SET EXERCISE: Copy out the records verbatim, from the line containing "Where should I click to: Switch" through the line containing "Action: (585, 187)", including both of those lines.

RECORDS FOR PROCESSING:

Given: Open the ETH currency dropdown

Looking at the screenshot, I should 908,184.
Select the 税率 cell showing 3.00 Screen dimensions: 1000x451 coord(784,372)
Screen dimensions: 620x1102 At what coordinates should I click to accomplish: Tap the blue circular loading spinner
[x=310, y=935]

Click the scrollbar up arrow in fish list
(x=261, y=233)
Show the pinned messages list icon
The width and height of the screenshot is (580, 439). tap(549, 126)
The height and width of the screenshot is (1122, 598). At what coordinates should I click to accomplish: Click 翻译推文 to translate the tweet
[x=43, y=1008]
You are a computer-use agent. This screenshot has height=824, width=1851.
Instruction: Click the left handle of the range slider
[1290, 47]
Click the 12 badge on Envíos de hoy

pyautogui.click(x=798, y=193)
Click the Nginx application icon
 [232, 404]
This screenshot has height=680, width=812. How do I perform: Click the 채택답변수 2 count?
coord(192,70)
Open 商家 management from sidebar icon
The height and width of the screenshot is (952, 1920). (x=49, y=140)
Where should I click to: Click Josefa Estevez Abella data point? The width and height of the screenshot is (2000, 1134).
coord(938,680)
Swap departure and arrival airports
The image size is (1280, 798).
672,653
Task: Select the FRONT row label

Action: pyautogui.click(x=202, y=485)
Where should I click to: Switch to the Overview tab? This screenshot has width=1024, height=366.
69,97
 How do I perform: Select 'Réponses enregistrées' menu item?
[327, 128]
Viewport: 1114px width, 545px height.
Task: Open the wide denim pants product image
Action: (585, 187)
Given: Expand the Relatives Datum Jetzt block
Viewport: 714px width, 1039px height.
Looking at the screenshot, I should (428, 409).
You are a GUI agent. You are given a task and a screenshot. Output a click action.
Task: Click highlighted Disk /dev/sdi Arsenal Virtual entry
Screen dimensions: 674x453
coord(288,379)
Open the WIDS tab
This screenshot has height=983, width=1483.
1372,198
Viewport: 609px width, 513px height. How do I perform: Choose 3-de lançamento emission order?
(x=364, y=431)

OUTPUT BELOW:
Where should I click to: Switch to the Overview tab? This screenshot has width=1024, height=366.
69,97
 How do I perform: Select 'Réponses enregistrées' menu item?
[327, 128]
Viewport: 1114px width, 545px height.
Task: Open the wide denim pants product image
Action: (585, 187)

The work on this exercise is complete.